President Joe Biden pledged on the campaign trail to support domestic mining projects to power a green energy revolution. Two years later, the Democrat is killing those projects as he works to fund foreign mines instead.
The Biden administration is considering sending taxpayer funds to “around a dozen” mining projects in foreign countries as it looks to secure the raw materials used in electric vehicles and solar panels, a top State Department official told Axios on Monday. The move comes as Biden delays and outright kills major mining projects in the United States—in January, for example, the Democrat’s Interior Department canceled two leases for proposed copper and nickel mines in Minnesota. Biden’s Bureau of Land Management has also moved slowly on permitting smaller mining projects; the agency approved just 14 mine plans last year, a figure well below the 29 mines the Trump administration approved in 2018.
Biden’s unwillingness to unleash American mining—and his apparent eagerness to fund foreign mines—flies in the face of his rhetoric on the campaign trail and in the White House. In October 2020, with Election Day just weeks away, Biden assured American miners his administration would support domestic mines, a promise that garnered praise from the National Mining Association. Biden now regularly claims his “clean energy agenda” will revitalize American manufacturing and create millions of “good-paying jobs,” including just hours after his administration confirmed its work to support mining overseas. “When I think about climate change, I think about jobs,” the Democrat tweeted Monday. “It’s time wind turbine blades, solar panels, and electric vehicle batteries were built by American union workers in American towns instead of overseas.”

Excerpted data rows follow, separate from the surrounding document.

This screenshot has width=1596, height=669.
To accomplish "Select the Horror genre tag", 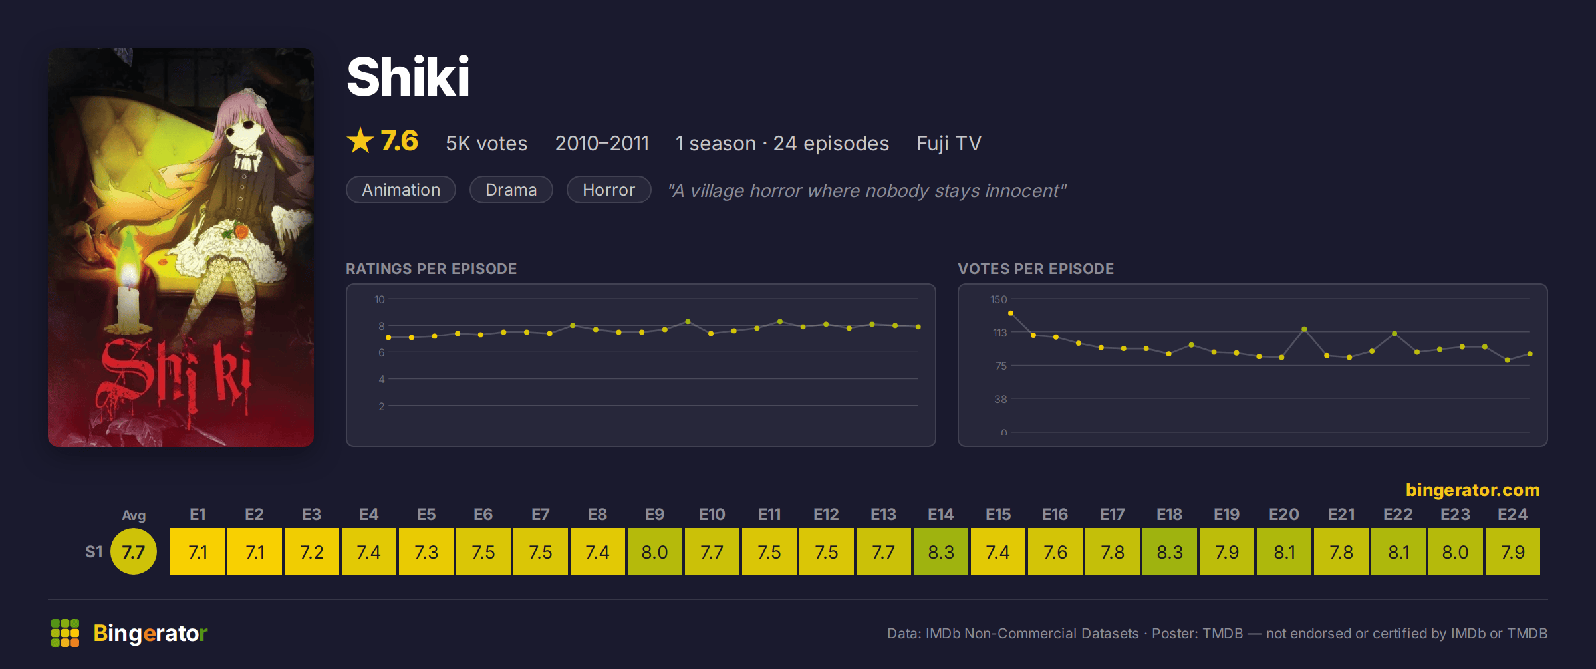I will (x=608, y=190).
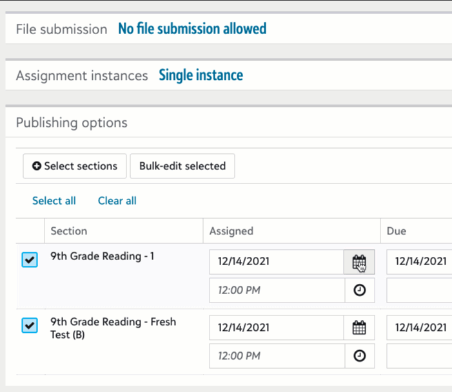
Task: Click due date field for Fresh Test (B)
Action: (x=419, y=328)
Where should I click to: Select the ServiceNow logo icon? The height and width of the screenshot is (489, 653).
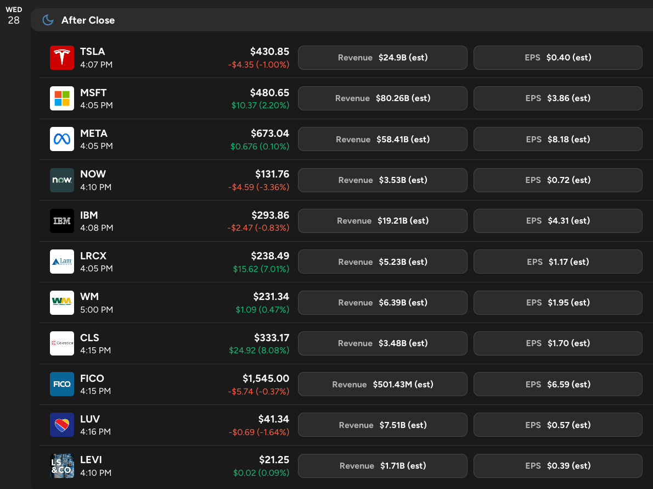pos(62,180)
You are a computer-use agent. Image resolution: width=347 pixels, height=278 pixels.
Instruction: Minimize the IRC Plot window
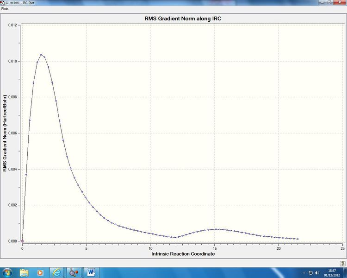(322, 2)
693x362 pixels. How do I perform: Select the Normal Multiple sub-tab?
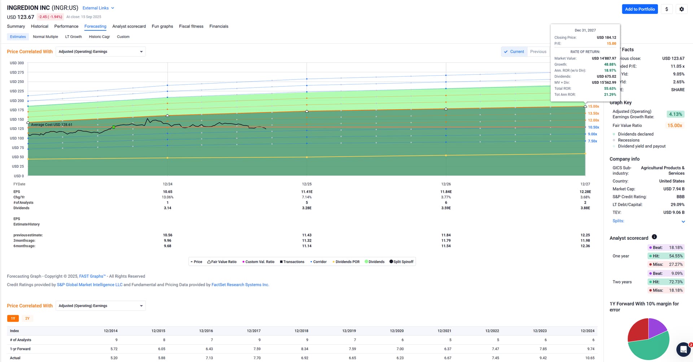pyautogui.click(x=45, y=37)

Power the Future founder and executive director Daniel Turner admonished Biden for “suppressing the domestic supply of minerals,” arguing that the Democrat’s “green jobs” promise is “nothing more than a talking point to placate the climate activists.”
“The Biden administration is creating a demand for these materials and then prohibiting American workers from bringing them to the domestic market. There’s no logic to this,” Turner told the Washington Free Beacon. “This administration has a bizarre fascination with enriching and strengthening our adversaries, as opposed to strengthening our domestic capabilities.”
The White House did not return a request for comment.
The Biden administration is already funding one overseas mining project. In November, the White House announced a $30 million investment in a Brazilian nickel and cobalt mine through the Development Finance Corporation, a federal agency that aims to support development in low- and middle-income nations. Should Biden expand his support for foreign mines, congressional scrutiny will likely follow. Arkansas Republican congressman Bruce Westerman has called the direct financing of foreign mining projects “horrific,” and a Republican House Foreign Affairs Committee aide told Axios to expect investigations into the program once Republicans take control of the lower chamber next year.
“As soon as we get into the majority, we will be getting pretty deep into it,” the aide said.